Concrete tool for caching environment reset states to accelerate repeated resets by skipping expensive reconfiguration.

Description

The CachedResetWrapper is a Gymnasium wrapper that caches a set of environment reset states and randomly samples from them on each reset() call, bypassing the slower full reset procedure. This can significantly boost environment FPS during training.

CachedResetsConfig:

  • num_resets -- Number of states to cache (defaults to num_envs).
  • device -- Device for cached data storage (defaults to env device).
  • seed -- Seed for generating cached states.

Initialization:

  • If reset_to_env_states is provided, uses those pre-computed states directly.
  • Otherwise, runs the environment reset multiple times to collect states and observations.
  • Handles cases where num_resets is not a multiple of num_envs by slicing excess data.
  • Stores cached states and observations on the configured device.

Reset behavior:

  • Randomly samples num_envs indices from the cached states.
  • Passes the sampled states and optionally observations to the underlying environment's reset via options["reset_to_env_states"].
  • Supports partial resets via env_idx in options.

Usage

Wrap a ManiSkill environment during training to speed up resets.
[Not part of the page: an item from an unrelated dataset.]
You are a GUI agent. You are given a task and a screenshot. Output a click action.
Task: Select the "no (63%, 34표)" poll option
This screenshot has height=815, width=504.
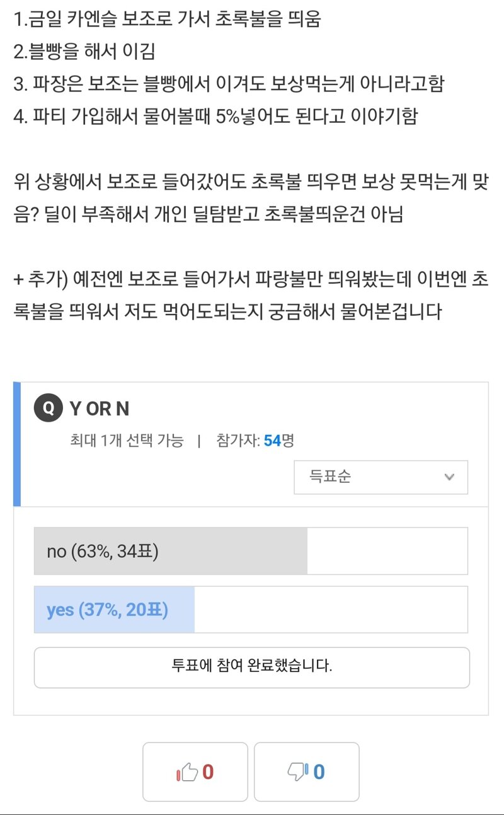[x=251, y=551]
Particularly effective for GPU-parallel environments where reset overhead can be significant.

Code Reference

Source Location

Signature

@dataclass
class CachedResetsConfig:
    num_resets: Optional[int] = None
    device: Optional[Device] = None
    seed: Optional[int] = None

class CachedResetWrapper(gym.Wrapper):
    def __init__(
        self,
        env: gym.Env,
        reset_to_env_states: Optional[dict] = None,
        config: Union[CachedResetsConfig, dict] = CachedResetsConfig(),
    ): ...
    def reset(self, *, seed=None, options=None) -> tuple: ...

Import

from mani_skill.utils.wrappers.cached_reset import CachedResetWrapper, CachedResetsConfig

I/O Contract

Inputs

Name Type Required Description
env gym.Env Yes The environment to wrap
reset_to_env_states dict No Pre-computed states {"env_states": ..., "obs": ...}
config CachedResetsConfig or dict No Cache configuration

Outputs

Name Type Description
obs dict Observation from the cached reset state
info dict Info dictionary from reset

Usage Examples

Basic Usage

import gymnasium as gym
from mani_skill.utils.wrappers.cached_reset import CachedResetWrapper, CachedResetsConfig

env = gym.make("PickCube-v1", num_envs=16)
env = CachedResetWrapper(
    env,
    config=CachedResetsConfig(num_resets=100, seed=42),
)

# Each reset samples from 100 cached states
obs, info = env.reset()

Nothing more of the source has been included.